At this time of year, with the cold wind blowing and the holiday frenzy beginning, it's common for your vata dosha—the force that governs movement in your body, including circulation and digestion—to slip out of balance. When that happens, you may feel anxious, overwhelmed, and prone to distraction, as well as more susceptible to insomnia and constipation.
Ayurvedic warm oil treatments make an ideal remedy for vata imbalance. They warm the body, calm the mind, and give the senses a time out. The combination of abhyanga and shirodhara, in particular, is traditionally employed to balance vata; abhyanga releases tension in the body, while shirodhara is known for ameliorating mental and emotional aggravation.
The day I went to the Ayoma LifeSpa I woke up feeling off. I was still exhausted and cranky, and my skin was breaking out. But slipping into a robe and being in the soothing spa environment took the edge off. My fatigue receded as I anticipated my treatments—and then I just relaxed into them: For five hours I luxuriated in streams of warm oil and the pampering hands of massage therapists.
In all, I indulged in four treatments that day. At first it was heaven, but about midway through, I realized I might have signed up for too much. I started feeling antsy and hot, as if I'd had quite enough oil poured over me, thank you. That evening, instead of enjoying a post-spa calm, I stomped around the house feeling irritable and overheated.
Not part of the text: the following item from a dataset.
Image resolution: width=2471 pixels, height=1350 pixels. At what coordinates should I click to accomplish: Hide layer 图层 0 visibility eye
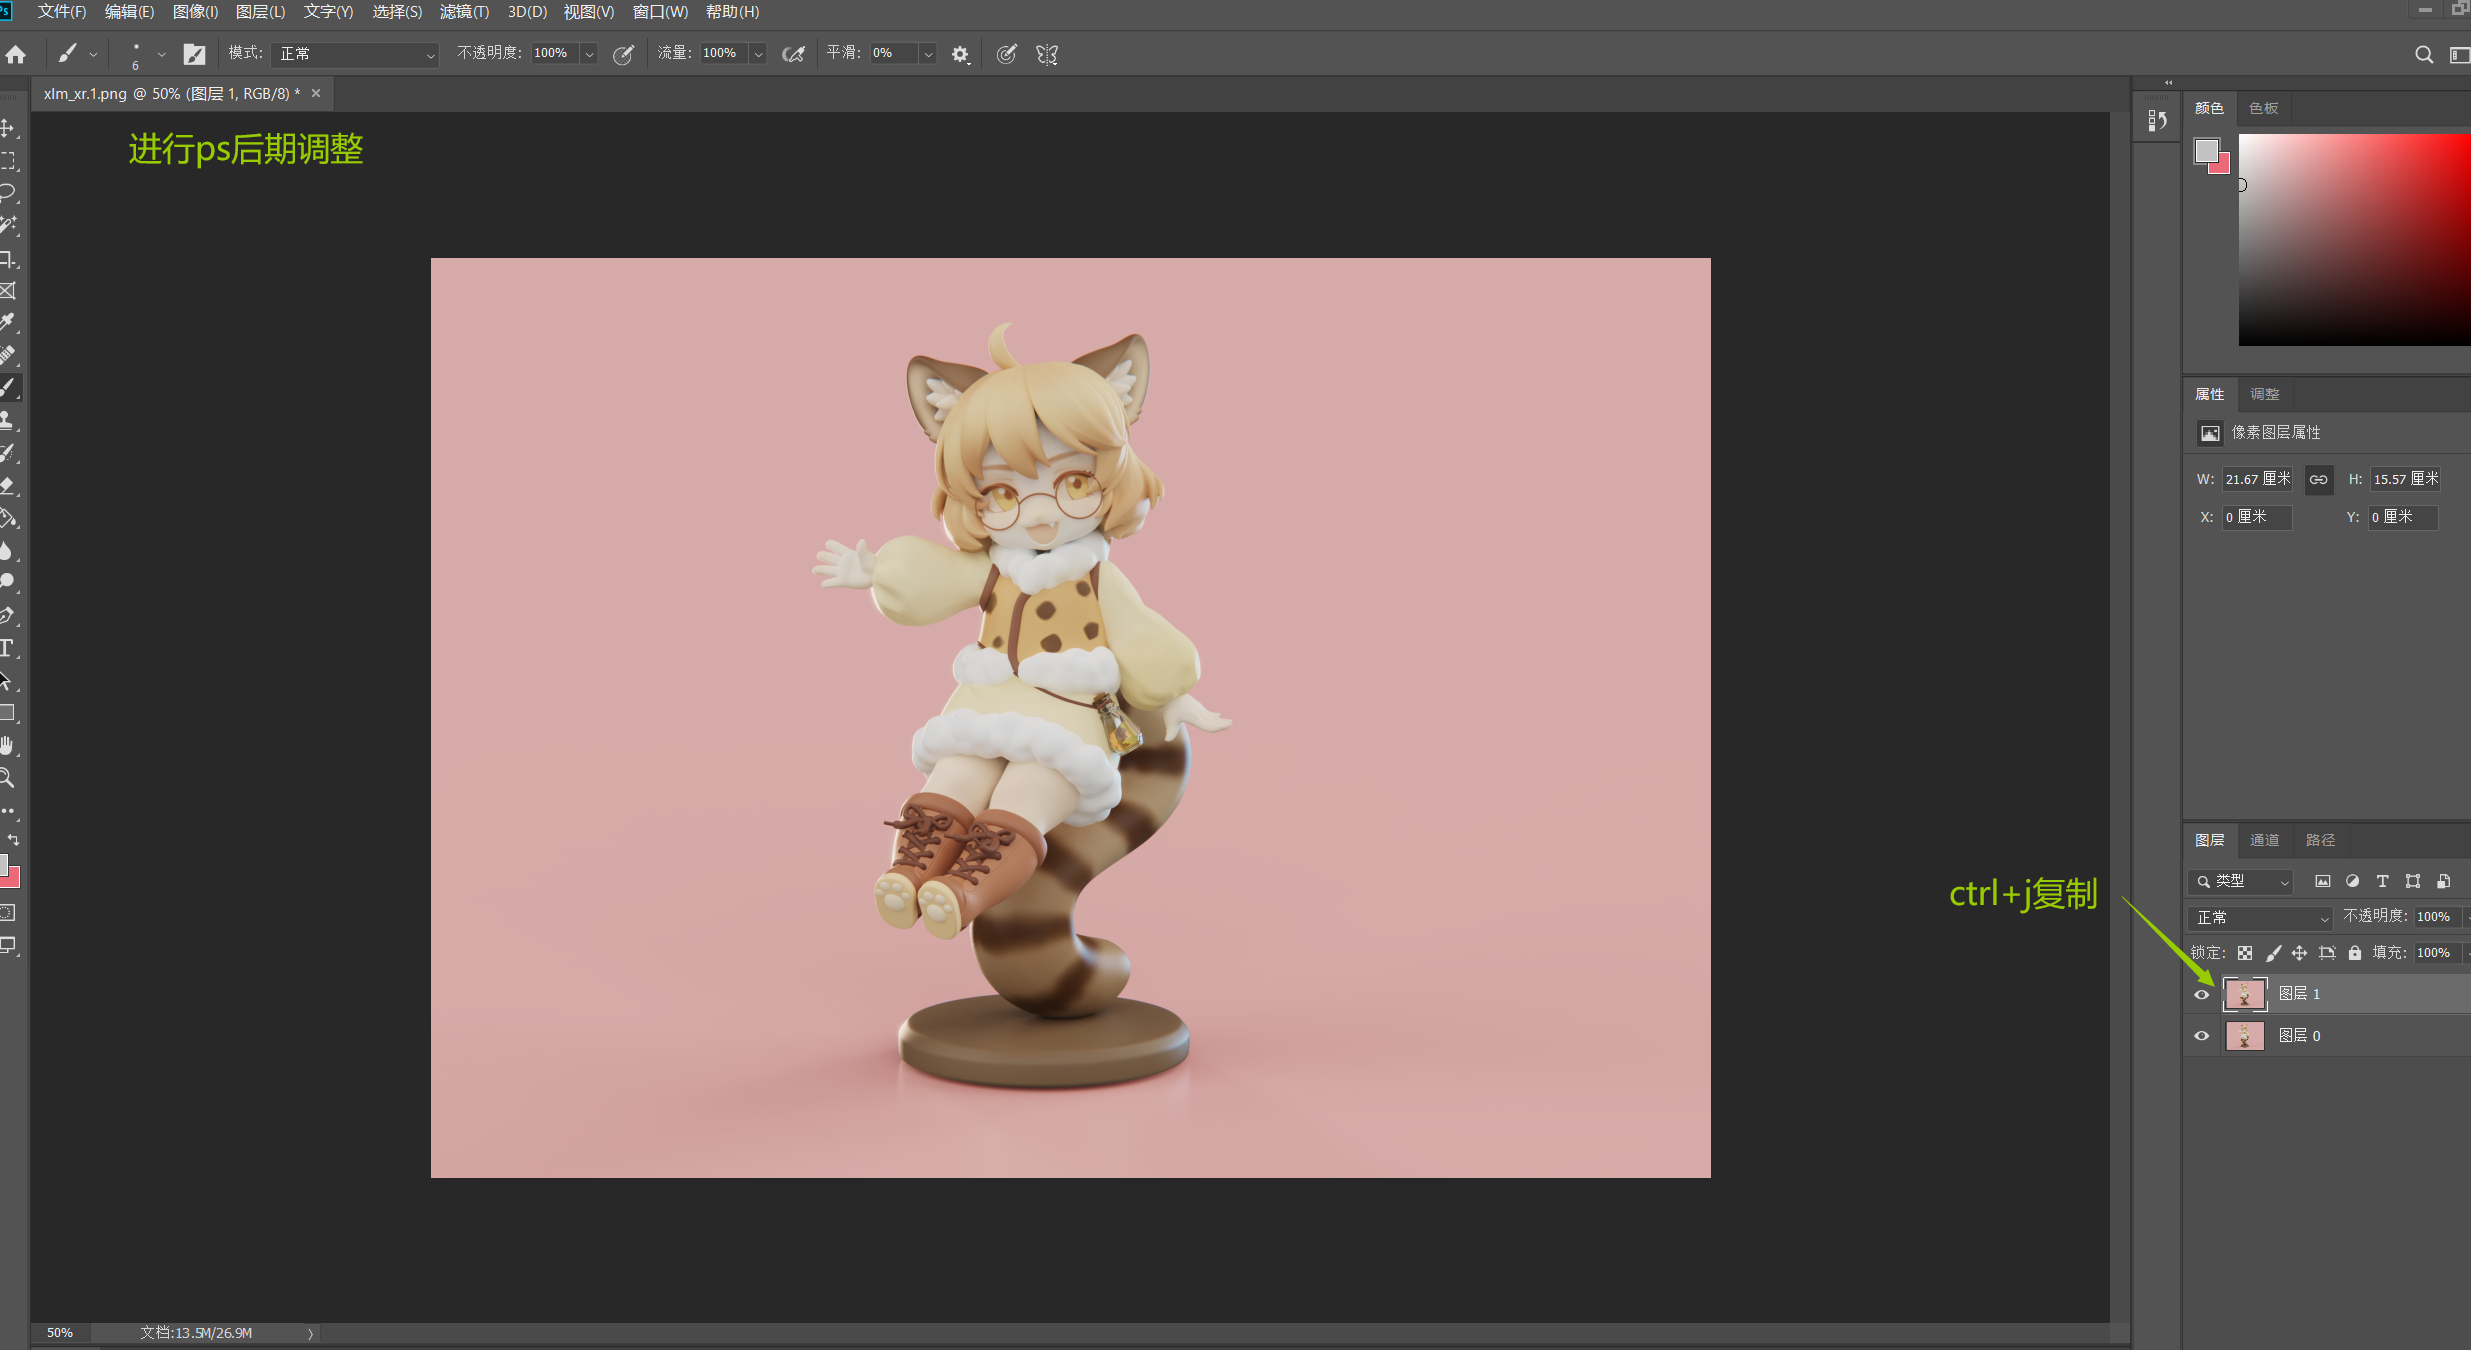[2201, 1036]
"The treatments can be detoxifying and powerful," Malhotra told me later. "People will respond differently depending on what their imbalance was before the treatment." Apparently it's not unheard of (though not common) for people to feel their symptoms intensify for a short period after getting treatments. It's as if a mild detoxification occurs, and the toxins must be released before you get back into balance. It was like getting a facial: You may not look your best immediately afterward, but give it a day or two and the results can be dramatic.
And yes, two days after my treatments, I felt fantastic. My skin was softer—no more rashy flare-ups—and the whites of my eyes were clear. My muscles felt loose and relaxed, my mind was at ease, and best of all, I felt calm and vibrant, as if a steady fountain of energy was bubbling up from within. I sailed smoothly through the next week with barely a worry.
Well, being a vata-pitta I did, of course, worry just a little—but my main concern was when I could schedule my next Ayurvedic spa day.